Most of the measured RTTs in this category, however, reflect intercontinental transit of continental traffic, with an RTT around 200ms. 94.5% of the paths with an RTT between 100ms and 400ms lead through Europe. Paths with RTTs around 750ms run mostly from and towards ISPs that are served by satellite providers, routing traffic through another continent.
The paths measured with an RTT above 1000ms are mostly those served via 2 satellite links.
Emergence of new IXPs
In looking at the use of IXPs to exchange traffic, we notice some frequently-used IXPs, notably the Johannesburg Internet Exchange (JINX), the Cape Town Internet Exchange (CINX), the Durban Internet Exchange (DINX) and the NAP Africa in South Africa. 58.6% of the continental paths that traverse South Africa go through one of these IXPs.
Figure 3 illustrates the benefit to RTT brought by the presence of Benin-IX. From December 2013 to April 2014, RTTs measured among those ASes drop from average 314ms in late 2013 to average 42ms in early 2014. The graph depicts the RTT among two members of that IXP, as well as the length of the measured AS sequence. The figure also shows that our probes lost Internet connectivity during the establishment of the IXP, as very few traceroutes succeeded during that period.

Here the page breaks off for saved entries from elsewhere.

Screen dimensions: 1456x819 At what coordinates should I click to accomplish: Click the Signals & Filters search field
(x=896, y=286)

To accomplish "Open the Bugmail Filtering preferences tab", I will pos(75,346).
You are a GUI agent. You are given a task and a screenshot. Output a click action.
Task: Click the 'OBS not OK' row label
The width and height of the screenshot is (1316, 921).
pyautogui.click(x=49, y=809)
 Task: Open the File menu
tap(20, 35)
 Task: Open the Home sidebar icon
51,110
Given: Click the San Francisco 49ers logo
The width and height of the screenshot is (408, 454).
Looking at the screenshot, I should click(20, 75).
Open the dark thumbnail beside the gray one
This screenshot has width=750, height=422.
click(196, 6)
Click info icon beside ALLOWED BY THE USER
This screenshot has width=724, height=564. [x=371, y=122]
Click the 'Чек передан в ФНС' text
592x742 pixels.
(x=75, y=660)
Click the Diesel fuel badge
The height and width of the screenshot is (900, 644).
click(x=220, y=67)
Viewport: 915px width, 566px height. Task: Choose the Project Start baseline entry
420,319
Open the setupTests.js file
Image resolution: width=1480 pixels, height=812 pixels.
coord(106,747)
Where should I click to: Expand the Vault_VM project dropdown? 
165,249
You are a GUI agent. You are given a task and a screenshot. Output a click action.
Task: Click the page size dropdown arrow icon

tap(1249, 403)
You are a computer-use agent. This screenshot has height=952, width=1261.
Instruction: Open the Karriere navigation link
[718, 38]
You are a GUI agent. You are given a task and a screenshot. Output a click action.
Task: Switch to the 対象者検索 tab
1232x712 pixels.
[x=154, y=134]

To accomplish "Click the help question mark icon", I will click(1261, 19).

Conclusions and future work
We’ve noticed striking differences in transit habits of ISPs, notably depending on the official language of the country, the monetary system, or the business profile of the ISP (details in the full paper). The results suggest it is critical to have a large, diversified set of vantage points before drawing conclusions on the state of interdomain routing on the African continent. Further increasing the number and diversity of RIPE Atlas probes in Africa would allow for increasingly detailed analysis of the interdomain routing on all of the African continent.
Our results show a lack of interconnection among African ISPs (South Africa being an exception), confirming the interest of initiatives to promote peering on the continent. New IXPs are emerging in Africa, notably in the West. The benefits can be seen in reduced latency between members of these IXPs.
In the future, we plan to measure the connectivity between African ISPs and the rest of the world. We also intend to provide a model to study the opportunities for cost reduction brought by IXP initiatives on the continent.
We are grateful to whoever deploys or hosts a RIPE Atlas probe.
Please note that Roderick Fanou will attend the RIPE 70 Meeting in Amsterdam as a fellow of the RIPE Acadamic Cooperation Initiative ( RACI ) and will present on this topic during the RACI BoF on 12 May 2015 at 18:00.